Second, Saul. A choice young man and a goodly. There was not among the children of Israel a goodlier person than he; from his shoulders and upward he was higher than any of the people. He had also a good suit of armour, a helmet of brass, and a coat of mail. In earlier days, when he had blown the trumpet, its notes had rung throughout the land, stirring all hearts with anticipations of certain victory. Even now the formula of his former faith and fervour came easily to his lips, as he assured the young shepherd that the Lord would certainly be with him; but he dared not adventure himself in conflict with what he reckoned were utterly overwhelming odds. He was near daunting David with his materialism and unbelief: "Thou art not able to go against this Philistine to fight with him; for thou art but a youth, and he a man of war from his youth."

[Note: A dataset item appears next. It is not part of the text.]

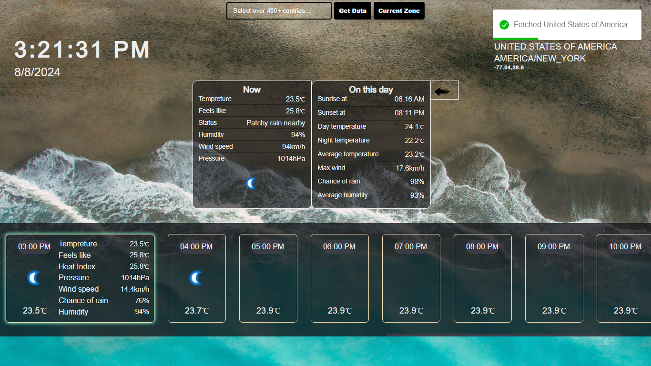The image size is (651, 366).
Task: Click the Now panel heading
Action: coord(252,90)
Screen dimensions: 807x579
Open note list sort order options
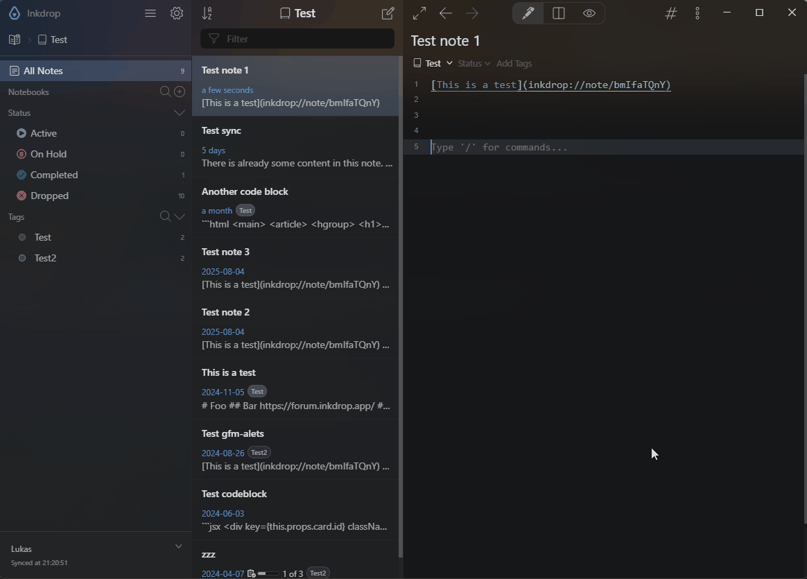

Third, David. He was but a youth, and ruddy, and withal of a fair countenance. No sword was in his hand; he carried a staff, probably his shepherd's crook; no armour had he on, save the breastplate of righteousness and the helmet of salvation; no weapon, but a sling in his hand and five smooth stones which he had chosen out of the torrent bed, and put in the shepherd's bag which he had, even in his scrip. But he was in possession of a mystic spiritual power, which the mere spectator might have guessed, but which he might have found it difficult to define. The living God was a reality to him. His countrymen were not simply, as Goliath insinuated, servants to Saul; they were the army of the living God. When he spake of armies, using the plural as of more than one, he may have been thinking of Jacob's vision of the host of angels at Mahanaim; or of Joshua's, when the Angel of the Covenant revealed himself as Captain of the Lord's host that waited unseen under arms, prepared to co-operate with that which Israel's chieftain was about to lead across the Jordan. As likely as not, to the lad's imagination the air was full of horses and chariots of fire; of those angel hosts, which in after days he addressed as strong in might, hearkening unto the voice of God, and hastening to do his pleasure in all places of his dominion. At least, he had no doubt that the Lord would vindicate his glorious name, and deliver into his hands this uncircumcised Philistine.

Let us study the origin and temper of this heroic faith.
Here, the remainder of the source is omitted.